I'm just a simple DBA on a complex production system

Writing about all things production. Especially Oracle databases.

Kosher Visualization September 23, 2009

Filed under: Visualization — prodlife @ 12:04 am

I’m working on my visualization presentation (OOW unconference, October 12, 4PM – don’t miss it!), and one of the topics I keep rethinking is how to present results of research in a visual way. Especially when the report or presentation is for non-technical management.

It is perfectly easy to take true data and arrange it on a chart in a way that “proves” whatever it is you want to show. But is it wrong? Is there a one true way to display data and everything else is a lie and a distortion?

Lets look at a handy example: http://www.cunningham.me.uk/wordpress/2007/07/11/how-to-lie-with-statistics-as-shown-by-the-bbc/

In the example (look at the graphs with the red lines), scientists measured a temperature increase of 0.5 degrees over a period of 30 years. The blogger thinks that the first chart lies – because they make a tiny change look scary by changing the scale of the chart. He then shows the “correct” chart where the scale is changed to the point that the temperature increase is barely noticeable.

But is it really that straight forward? Another point of view can be that temperature change of 0.5 degrees over 30 years is a huge deal, and is indeed scary and the graph was scaled to make the correct scientific view more visible. By rescaling the graph you are actually obscuring an important truth and misleading the audience.

What is the truth? I’m just a simple DBA, I’ve no idea about global warming.

But when I do research about a performance issue and then I write a report about the results of my research, and I use charts to demonstrate the important points in my results – I find it legitimate to scale the graphs in a way that makes the important points as clear as possible. If my graphs don’t demonstrate my points in the clearest way possible then I’m doing a bad job.

However, to keep myself ethical, I follow few rules about these modifications:

  1. You are 100% sure, to the best of your knowledge and research, that the point you are making is indeed correct. You are not allowed to hide data just because you did not do a very good job at collecting or analyzing it.
  2. You mention the modification in the report or presentation. You make the original data available to anyone who wants to verify your results.
  3. You have very good reasons for the modifications you did and you feel comfortable presenting them to anyone who questions your charts.
  4. You will be extra careful when rescaling data that is displayed as two dimensional shapes, and make sure that the proportions between the rescaled areas indeed reflect the proportions of the data. Because in 2D small changes are doubled.

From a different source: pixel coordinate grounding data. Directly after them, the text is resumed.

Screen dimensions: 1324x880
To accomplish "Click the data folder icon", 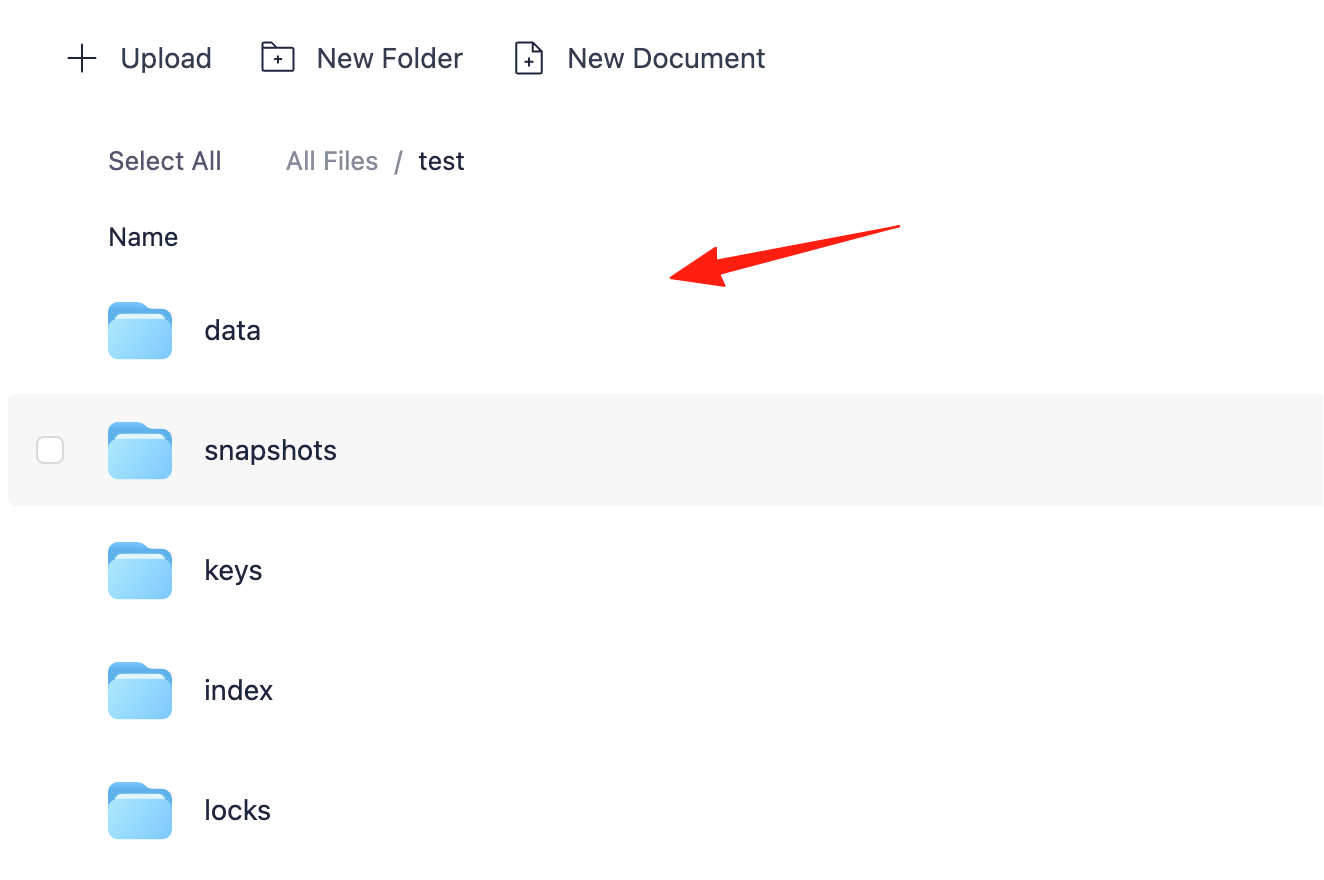I will point(140,330).
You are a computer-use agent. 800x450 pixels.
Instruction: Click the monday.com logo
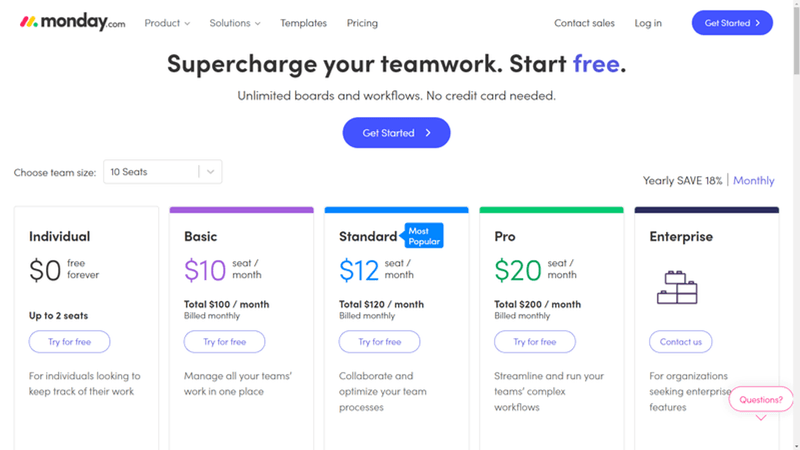(x=73, y=23)
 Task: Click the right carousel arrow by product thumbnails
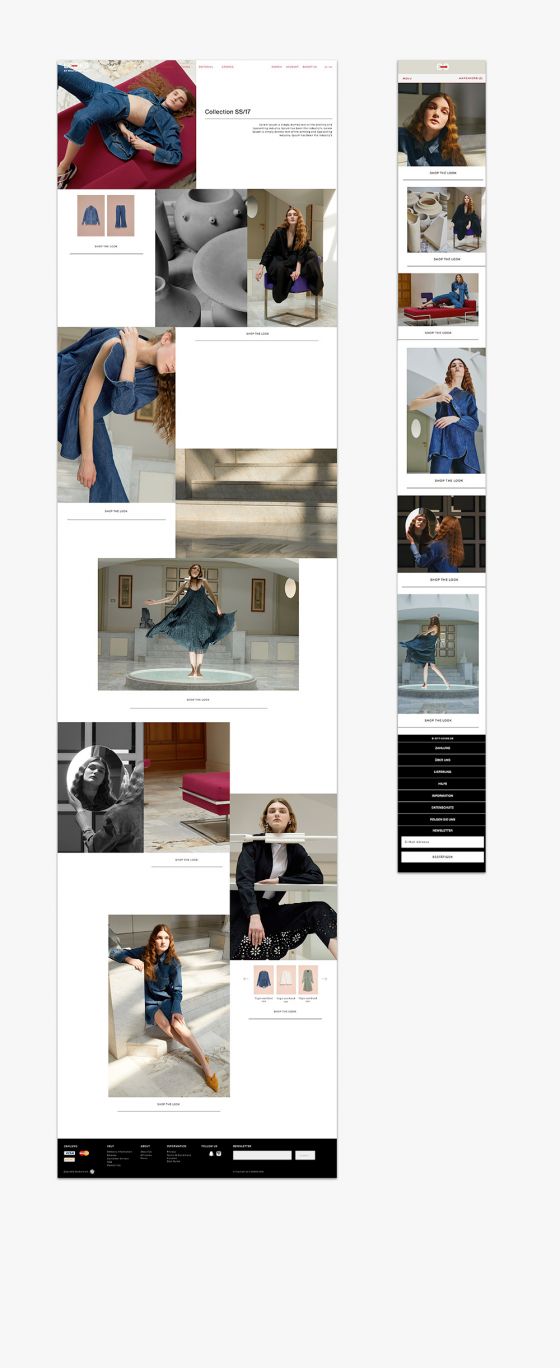[324, 978]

You’ll notice that my advice is somewhat subjective – that because I don’t really see an objective way to differentiate between “highlighting an important truth” and “making mountains out of molehills”. You did the research, you know if 0.002ms increase in storage network round-trip time is a big deal or not, and you should decide how to display it. Obviously, if you manage to find a clear and unquestionable way to display your results, so much the better.

 

Good Stuff September 16, 2009

Filed under: links — prodlife @ 11:14 pm

Oracle Open World! I’ll be there, and so will lots of other cool people. Don’t miss the blogger meetup where we’ll all hang out :) Don’t miss the unconference. The line-up is better than what I see at most events – Greg Rahn, Cary Millsap, Kelvin Closson, Rob van Wijk, Alex Gorbatchev, Richard Foote and I will all be there.

Dr. Neil Gunther! One of the top most performance specialists. His blog is not easy to read, and is not strictly Oracle related, but I’m always glad I take the time to read it because I learn so much. Its also quite entertaining (for load testing nerds). For example: “Without knowing any details, I can see is that the test rig was driven into saturation, starting with the first concurrent request! Therefore, the first data points provide all the comparison information. The other measurements are redundant (log axis or no). So, what’s the point of the plot?”. Oh, and he also has good twittings!

Exadata v2! A DB server so fast the only way to describe it is ridiculous! There’s still not a lot of technical information out there about it, but the FAQ is a good start.

Advanced Oracle Troubleshooting Seminar at NoCoug Unbelievable, but two month before the event 50% of the sits are already taken. If you are interested, you should probably hurry up. Early bird registration ends in a week. Don’t say I didn’t warn you.

Shell tricks! Don’t know about you, but I still do my scripting with BASH. Jared Still posted some useful tricks.

Please post more cool stuff in the comments. Also suggestions for books I should read on my daily 3 hour train commute to OpenWorld will be nice.

 

Two Things Everyone Should Know About Queues September 16, 2009

Filed under: musing,performance — prodlife @ 10:38 pm

If you are in the performance business, you should know a lot about queues. How to use them to find performance problems, predict issues, plan your capacity, model your load test results, etc. Queues are just a part of what you should know and be comfortable discussing.

But what if you are not a performance professional? What if you are a sales person or a manager or a dentist? Do you still need to understand queues?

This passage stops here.